*** DATA SECTION ***
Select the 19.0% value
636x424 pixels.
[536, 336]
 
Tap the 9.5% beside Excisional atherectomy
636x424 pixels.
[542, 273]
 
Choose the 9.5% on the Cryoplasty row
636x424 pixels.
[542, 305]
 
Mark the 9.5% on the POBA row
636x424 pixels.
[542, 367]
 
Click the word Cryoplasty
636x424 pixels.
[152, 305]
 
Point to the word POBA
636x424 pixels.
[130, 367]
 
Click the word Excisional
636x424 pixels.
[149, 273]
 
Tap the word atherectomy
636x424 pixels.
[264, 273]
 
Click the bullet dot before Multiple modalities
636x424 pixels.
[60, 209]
***
■ **PROBLEM TO WORK ON**: Extract every line of the data above, reproducing each one word for word.

■ **RIGHT ANSWER**:
Select the 19.0% value
636x424 pixels.
[536, 336]
 
Tap the 9.5% beside Excisional atherectomy
636x424 pixels.
[542, 273]
 
Choose the 9.5% on the Cryoplasty row
636x424 pixels.
[542, 305]
 
Mark the 9.5% on the POBA row
636x424 pixels.
[542, 367]
 
Click the word Cryoplasty
636x424 pixels.
[152, 305]
 
Point to the word POBA
636x424 pixels.
[130, 367]
 
Click the word Excisional
636x424 pixels.
[149, 273]
 
Tap the word atherectomy
636x424 pixels.
[264, 273]
 
Click the bullet dot before Multiple modalities
636x424 pixels.
[60, 209]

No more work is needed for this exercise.